In a week when Steve Smith struck a career-best 192, Virat Kohli enjoyed a sledging spat with Mitch Johnson and Brendon McCullum's blistering 195 helped his Black Caps to a record fifth Test success in a calendar year, it was a shame that MS Dhoni trumped them all. Not with a great performance but a sudden announcement of immediate retirement from Test cricket.
Had he merely jacked in the India captaincy at the end of the Australia series, nobody would have been surprised. It's been a recent trend for the global superstars to plan their farewells months in advance to extract maximum media exposure and/or reach specific milestones. Not a trend of which I particularly approve. However, why would such an icon of world cricket, second only to Sachin Tendulkar, call it a day before the final match?
Was it to help Kohli bed in further as leader of the Test side? To give his body more time to recover before the next round of ODIs and the World Cup? Both, or something else entirely?! Whatever the answer, Dhoni has seen it, done it, got the T-shirt. Nobody else can have led his country to be the number one Test ranking, World Cup, T20 World Cup and Champions Trophy, all while being a great late-order batsman and wicket-keeper.
33 is no great age in terms of years. However, playing nearly 400 cricket matches in all formats, under the keenest microscope of the most enthusiastic of sports fans, must take its toll on anybody. For all his qualities, even MSD is human, and both his runs and athleticism behind the stumps have slipped this year.

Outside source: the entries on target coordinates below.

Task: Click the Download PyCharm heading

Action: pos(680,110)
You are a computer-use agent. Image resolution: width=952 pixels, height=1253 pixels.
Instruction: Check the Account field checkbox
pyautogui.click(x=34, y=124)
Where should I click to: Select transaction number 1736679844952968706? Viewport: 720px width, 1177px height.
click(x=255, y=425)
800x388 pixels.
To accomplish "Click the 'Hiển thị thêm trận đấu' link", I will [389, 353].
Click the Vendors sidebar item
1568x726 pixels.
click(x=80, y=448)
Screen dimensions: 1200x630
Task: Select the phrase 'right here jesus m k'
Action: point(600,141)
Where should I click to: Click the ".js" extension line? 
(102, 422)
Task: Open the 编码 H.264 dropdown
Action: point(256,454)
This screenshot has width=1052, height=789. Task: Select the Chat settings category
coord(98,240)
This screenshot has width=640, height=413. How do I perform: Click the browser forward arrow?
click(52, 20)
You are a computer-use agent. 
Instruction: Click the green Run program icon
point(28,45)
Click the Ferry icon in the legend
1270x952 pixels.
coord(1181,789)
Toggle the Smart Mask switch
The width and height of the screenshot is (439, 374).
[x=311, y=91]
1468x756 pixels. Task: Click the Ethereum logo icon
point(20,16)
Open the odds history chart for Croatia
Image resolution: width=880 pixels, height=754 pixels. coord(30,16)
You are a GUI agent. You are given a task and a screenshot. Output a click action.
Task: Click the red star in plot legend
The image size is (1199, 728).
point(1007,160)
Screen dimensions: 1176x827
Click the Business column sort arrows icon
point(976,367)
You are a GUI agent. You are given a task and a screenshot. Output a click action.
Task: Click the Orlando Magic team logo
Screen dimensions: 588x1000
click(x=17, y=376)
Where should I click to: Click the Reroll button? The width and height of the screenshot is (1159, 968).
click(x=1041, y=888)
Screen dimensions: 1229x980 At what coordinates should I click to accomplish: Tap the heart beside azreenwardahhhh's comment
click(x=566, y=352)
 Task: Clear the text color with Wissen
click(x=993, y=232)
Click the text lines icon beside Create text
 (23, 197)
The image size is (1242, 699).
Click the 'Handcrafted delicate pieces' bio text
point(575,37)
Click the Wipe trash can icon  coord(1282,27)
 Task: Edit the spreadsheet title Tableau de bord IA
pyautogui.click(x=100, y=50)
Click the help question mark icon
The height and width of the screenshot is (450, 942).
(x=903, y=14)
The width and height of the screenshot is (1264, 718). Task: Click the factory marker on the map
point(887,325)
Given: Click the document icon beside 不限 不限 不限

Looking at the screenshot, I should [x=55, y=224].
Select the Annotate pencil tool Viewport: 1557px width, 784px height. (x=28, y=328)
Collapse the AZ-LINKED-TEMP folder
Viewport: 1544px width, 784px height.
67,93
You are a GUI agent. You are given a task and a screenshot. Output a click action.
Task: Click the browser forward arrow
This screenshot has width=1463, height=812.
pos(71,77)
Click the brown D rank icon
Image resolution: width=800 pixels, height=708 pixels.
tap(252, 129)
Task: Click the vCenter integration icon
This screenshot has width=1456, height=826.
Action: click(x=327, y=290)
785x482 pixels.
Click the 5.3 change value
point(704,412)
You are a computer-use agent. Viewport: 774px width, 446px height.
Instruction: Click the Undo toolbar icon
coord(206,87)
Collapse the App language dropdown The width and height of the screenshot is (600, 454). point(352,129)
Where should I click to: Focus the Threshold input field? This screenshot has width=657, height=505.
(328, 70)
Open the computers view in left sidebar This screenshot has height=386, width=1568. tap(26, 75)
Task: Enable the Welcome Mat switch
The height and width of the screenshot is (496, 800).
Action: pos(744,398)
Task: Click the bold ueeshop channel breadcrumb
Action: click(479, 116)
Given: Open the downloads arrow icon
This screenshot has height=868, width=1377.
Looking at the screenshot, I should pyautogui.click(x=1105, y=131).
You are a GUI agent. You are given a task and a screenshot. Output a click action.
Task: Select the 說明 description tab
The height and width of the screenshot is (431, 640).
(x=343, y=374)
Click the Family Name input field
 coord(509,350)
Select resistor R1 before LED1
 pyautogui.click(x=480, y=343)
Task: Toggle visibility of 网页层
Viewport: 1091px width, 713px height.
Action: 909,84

It's interesting to note that many fans have accepted the decision as a good one for India. Six years as India's leader in all formats is a long time, added to his IPL responsibilities in the Super Kings yellow. He graced the sport in 90 Tests, two-thirds of them as skipper, scoring almost 5,000 runs including six hundreds and 33 mostly vital half-centuries. Only four men have claimed more dismissals behind the stumps than Dhoni's 294, nine of them this week at the MCG.
While he remains one of the one-day game's all-time greats, there is a feeling that with him goes the last real link with the golden era of 2009-10. The baton has been passed to the new generation of Kohli, Pujara, Ashwin and co, although I do wonder for how long India's latest idol Kohli can shoulder the responsibilities he faces. At least he doesn't keep wicket, too.
India now find themselves an unthinkable sixth in the ICC Test rankings, just a few points behind a resurgent New Zealand, so the only way is up. They have the talent, now all they need is to galvanise once more as a global force in proper cricket under Kohli and the BCCI. Maybe being the best in 50- and 20-over formats is all India craves. After all, that is where the money is. Dhoni, too, won't be short of a few dollars although like some of his former team-mates, he is commendably generous when it comes to charitable work. Unlike other sportsmen I could mention, he doesn't forget his roots.
So farewell MSD, for a few months at least, and good luck to his successors as Test captain and wicketkeeper!